Affected by injury, yet determined

In these years, Nehwal has come to mean a great deal for Indian badminton. Her continuity has also accelerated the nation’s fortunes in the sport, which has recently seen a rise of shuttlers’ talent pool through the global ranks. This extrapolation of Nehwal’s contribution is then better focalised by her current year, in which she’s been brutally hampered by a knee injury. Though she has played only about half-a-dozen tournaments this year, beginning at the All England Open in March, Nehwal has won one title, at the Australian Open – a Super Series tournament – in June, against Yu Sun, who will be taking on PV Sindhu at the China Open in the final on Sunday. She’s also reached the semi-finals at the India and Malaysia Opens, in March and April respectively.

A few days ago, Nehwal’s poignant words about how she was re-adapting to the game and to finding her rhythm back on the court after her knee surgery, made for a troubling read. “I am going to think about the next one year, it is year-by-year now.
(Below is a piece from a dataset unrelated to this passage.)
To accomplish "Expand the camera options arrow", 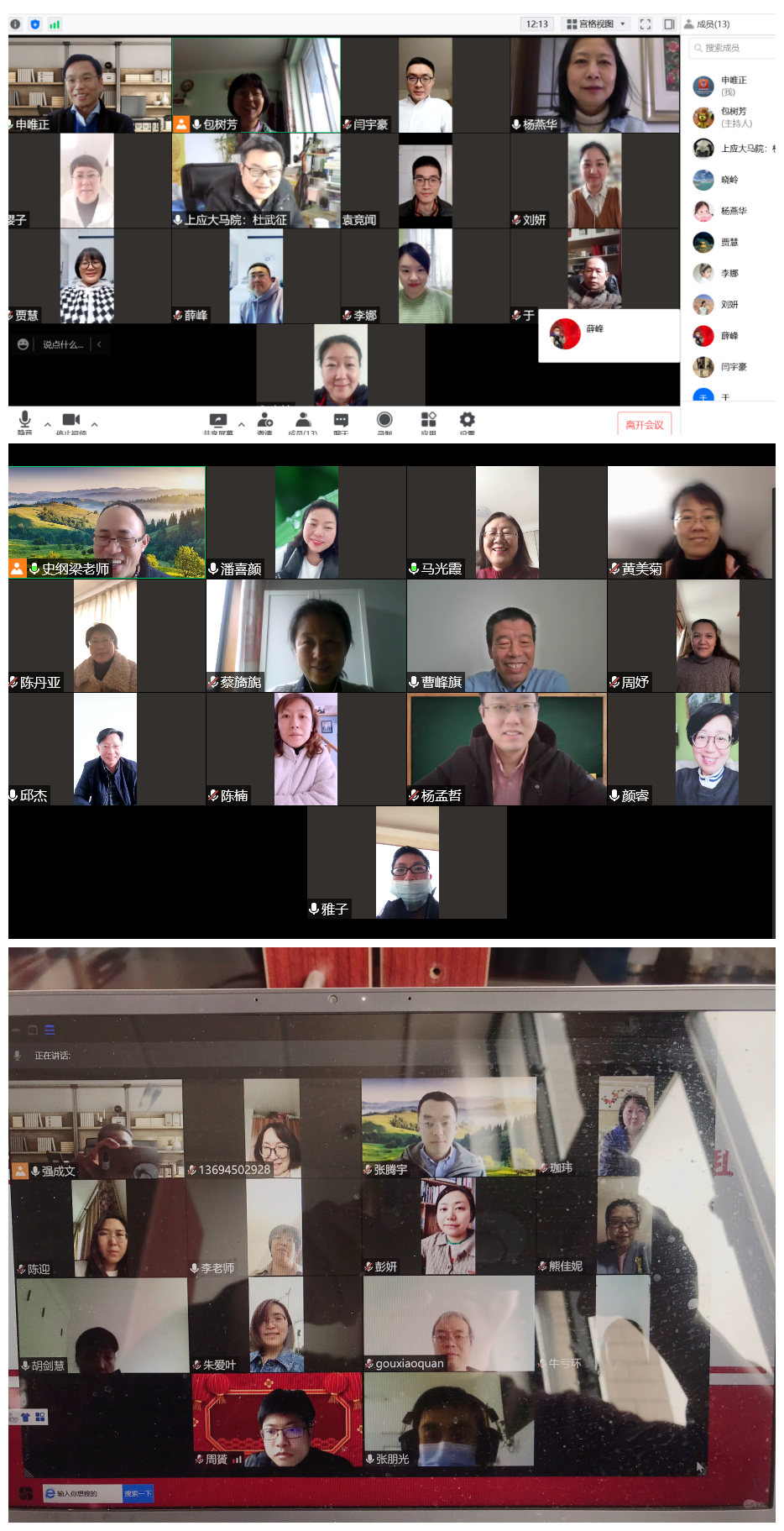I will pos(95,424).
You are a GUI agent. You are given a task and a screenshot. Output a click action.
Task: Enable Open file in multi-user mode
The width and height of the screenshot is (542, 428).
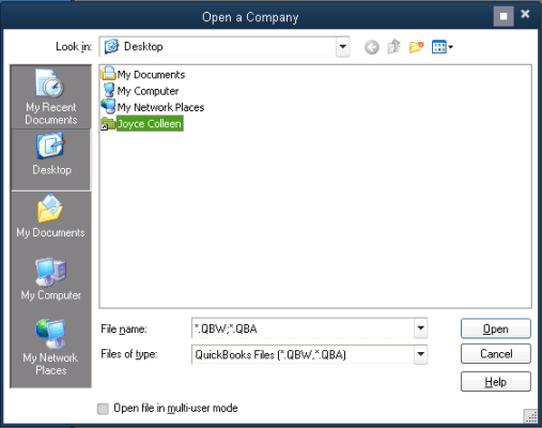103,409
My mind may change in the next one, two or three years, so for me it is just about how to take care of my body and be in good shape because these injuries are quite painful. Even if I win a tournament, the happiness is not so much because of the amount of pain the injury gives,” she said, indicating for perhaps the first time that the injury to her right knee that marred her performance at the Rio Olympics wasn’t a mere minor setback.
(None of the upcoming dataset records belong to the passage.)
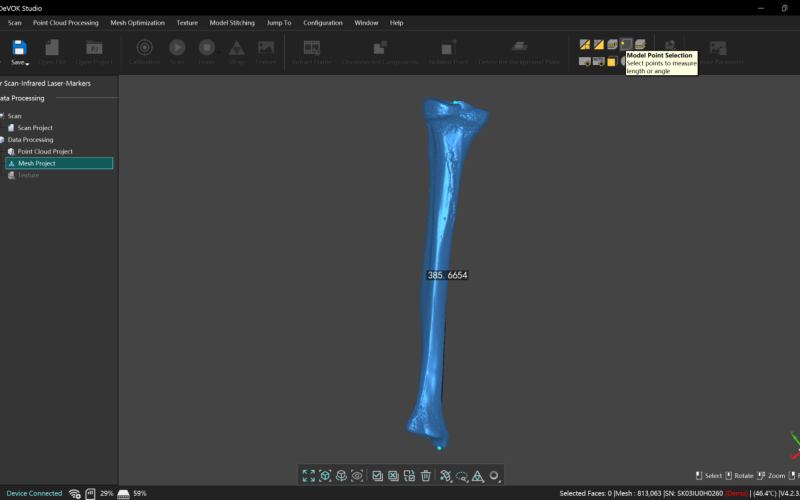Collapse the Scan tree node
800x500 pixels.
coord(3,116)
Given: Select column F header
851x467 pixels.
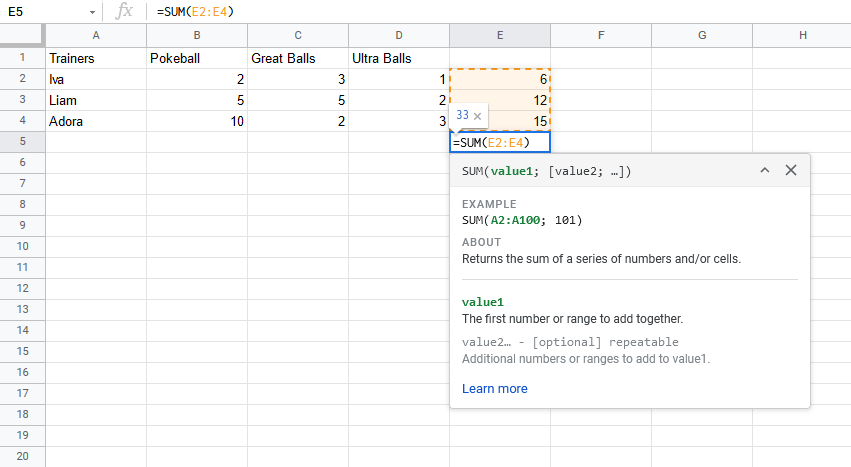Looking at the screenshot, I should (x=600, y=35).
Her adding, “I will be more than happy if people think I am finished, it is nice in a way, people think a lot about me, maybe now they won’t,” made for a far looming line-of-thought that she was contemplating hanging up her racquet for good. Her spirited fight in her first-round loss at the China Open at the start of this week, however, did quell the idea conclusively. Playing in her first tournament, where she’s been a former champion and the first Indian player to do so in 2014, nearly three months after being operated on her knee, the world No. 6 lost out to the 13th-ranked Porntip Buranaprasertsuk from Thailand, 16-21, 21-19, 14-21.

Need to support her all the more

Her readiness to push herself, even if it’s in slow paces at this stage, is a commitment that not only needs to be readily accepted. It merits a promise too in return. A promise to keep backing her, even in the face of her worst adversity.

To do so otherwise would be countering all that she’s represented and all those times when there were unending chants, egging her on. Though it wouldn’t be a novel development if it were to occur. In what’s long been an ironic and paradoxical norm in our country, where sportspersons are idolised upon developing that connect with them, surprisingly all it takes is a few poor performances before their idolatry is cast aside and replaced by newer players.

Except for a brief episode during the Rio Games , such hasn’t been the manifestation yet with regard to Nehwal and her younger competitors, one of whom is PV Sindhu, who has had a year worth boasting about. However, as Sindhu’s power-packed showing continues and she shapes up her career timeline, distinctly as Nehwal, it would do well to extend the courtesy of being a foul-weather follower toward the latter. For, as long as she plays, no questions asked whatsoever.

It’s the least that a nation can do, for an athlete who raised the bar on the sporting domain high enough to bring a place in the Olympic medals podium, when all other medal-winning channels seemed to be ending. One after another, in quick-fire succession.